|Seeking deliverance from the cultural void of the electronic age|
From the Toronto Star (July 13, 1996)
by Philip Marchand
Peoples ranging from the ancient Hebrews to North American Indians have believed that a person's name possesses its own magic, positive or negative. Contemporary writers such as Tom Wolfe extended this recognition when they discovered that even brand names of commercial products have a powerful, semi-magical resonance.
Douglas Coupland pushes this discovery about as far as anyone writing today. In his most recent book, Polaoids from the Dead, a collection of both essays and short tales - the latter centred on various characters who attended a Grateful Dead concert in Los Angeles - Coupland includes sentences such as, "The Econoline van next to the fire hosts a 24-inch Hitachi monitor displaying a never-ending spiral of vibrant Mandelbrot fractal patterns."
I have no precise idea what "Mandelbrot fractal patterns" are, but then again, I am also ignorant of many of the details of food and drink and clothing alluded to in the novels of Balzac. As a reader, you more or less guess from the context what's being referred to - usually with fairly accurate results.
In the meantime those brand names, as well as obscure terms that Coupland also tosses around - can someone inform me what "vacuoles of loofa sponges" are? - reverberate like echoes in a vast, hollow space. these echoes are about as substantial as anything gets in our current electronic landscape.

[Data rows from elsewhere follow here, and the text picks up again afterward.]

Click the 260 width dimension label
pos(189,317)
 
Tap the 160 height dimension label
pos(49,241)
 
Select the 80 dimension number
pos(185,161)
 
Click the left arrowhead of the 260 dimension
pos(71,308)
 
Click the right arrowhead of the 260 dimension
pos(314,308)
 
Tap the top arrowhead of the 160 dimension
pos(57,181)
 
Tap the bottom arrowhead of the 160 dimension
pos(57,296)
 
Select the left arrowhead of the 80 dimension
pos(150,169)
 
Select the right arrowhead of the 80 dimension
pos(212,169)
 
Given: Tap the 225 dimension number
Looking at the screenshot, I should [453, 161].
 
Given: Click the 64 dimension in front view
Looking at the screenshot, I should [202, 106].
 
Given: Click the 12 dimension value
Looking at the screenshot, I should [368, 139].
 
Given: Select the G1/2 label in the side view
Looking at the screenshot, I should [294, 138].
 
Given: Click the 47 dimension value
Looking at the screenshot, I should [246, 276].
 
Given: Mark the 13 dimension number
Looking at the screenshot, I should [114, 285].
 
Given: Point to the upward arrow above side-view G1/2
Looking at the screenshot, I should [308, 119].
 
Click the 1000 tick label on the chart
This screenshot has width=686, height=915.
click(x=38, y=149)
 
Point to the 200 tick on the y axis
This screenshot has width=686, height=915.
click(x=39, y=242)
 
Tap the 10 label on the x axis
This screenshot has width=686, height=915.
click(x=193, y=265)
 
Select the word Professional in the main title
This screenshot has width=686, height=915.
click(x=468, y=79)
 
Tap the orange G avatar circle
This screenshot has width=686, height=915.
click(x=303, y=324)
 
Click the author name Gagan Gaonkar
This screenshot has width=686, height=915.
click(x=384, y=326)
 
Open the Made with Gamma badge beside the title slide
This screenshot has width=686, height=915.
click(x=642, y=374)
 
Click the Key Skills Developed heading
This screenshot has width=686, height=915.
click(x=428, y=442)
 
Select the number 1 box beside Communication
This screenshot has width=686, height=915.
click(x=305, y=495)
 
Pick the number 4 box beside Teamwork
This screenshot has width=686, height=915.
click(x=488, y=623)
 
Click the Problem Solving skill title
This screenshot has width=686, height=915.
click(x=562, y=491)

And this, of course, is one of the major points of Polaroids from the Dead. In a society where consumer goods, television commercials, celebrity worship, databases and the media in general have displaced memory, history and religion, we have little else to fill the void of our lives but such echoes.
Ours is a world, after all, in which even a middle-aged man who lived through the '60s can now remember that period only "through an AT&T commercial soft-focus lens." Ours is a world in which even Grateful Dead concerts - once a celebration of funkiness, rebellion, mystical transcendance - have dwindled into a theme park labelled, by a cynical child of the '90s, "GroovyWorld." Of course, it's easy to lament this state of affairs, and there is undoubtedly a strong tone of disapproval in both Coupland's eportage and his fiction (the two at times blur into each other)> But what makes Coupland's writing so appealing is not this tone, but the unexpressed exhilaration he feels in sheer observation of our weird, aural landscape - the playfulness of his language is simply an extension of that pleasure. Not since Wolfe and Didion and other new journalists of the '60s has anyone enjoyed himself so much simply noting what's going on. (It's no accident that coupland began his writing career as a magazine journalist.)
His sketches of the different kinds of participants at the Grateful Dead concert, for example, are a display primarily of his reporter's eye and ear, and only secondarily of his considerable storytelling ability. His essays on such locales as Lions gate Bridge in Vancouver, the former East Berlin, and the characterless Los Angeles suburb of Brentwood - where both Marilyn Monroe and Nicole Brown Simpson met their unfortunate ends - are travel writing of a high order.
All this said, there is a very strong note of suspicion in Coupland that the world he views is a kind of hell, after all. Understandably, he wants to be delivered from it. "I am choosing to live my life in a permanent power failure," he states at one point, reminding the reader of Bruce Powe's 1995 novel, Outage.
In that novel, Powe used his memory of the great blackout of 1965 as a point of departure for exploring the same electronic landscape Coupland chronicles. The blackout, by suddenly depriving us of what that really was like.
Coupland has discovered he likes` what happens during that sudden deprivation. "During power failures we sing songs," he notes, " but the moment the electricity returns, we atomize." This sentiment is in keeping with previous Coupland books, such as Life After God and Microserfs, in which the author expressed strong yearnings for an alternative to a memory-less, history-less, religion-less existence - yearnings, in short, for love, friendship, nature, God.
In the grip of such yearning, Coupland can display a surprisingly lyrical streak in his writing. Addressing a mysterious but loving and lovable "you," Coupland at one point, while touring the Bahamas, promises, "And tomorrow when I rise with a new sun and a new life, I will redeem myself and I will find you, and you will be here in my life, and we will walk the Island's roads together."
Such lyricism is very close to the sentimentality of greeting card prose. So what? Coupland might respond. Is it not part of the sinfulness, the hellish self-centredness of a place like Brentwood that it rejects "sentiment?"
Coupland's projection of wistfulness and childlike vulnerability make a strange combination with the merciless clarity of his reportage. Surely that combination, which seems genuine, cannot last - it is a formula for nervous breakdown.
So far, though, the combination has fueled Coupland through a number of highly enjoyable books. Polaroids from the Dead is one of the most enjoyable, partly because its form frees Coupland from necessity of imposing a larger narrative structure on his material, or developing multi-dimensional characters. His shakiness at both these endeavors has hitherto been one of his major weaknesses as a fiction writer.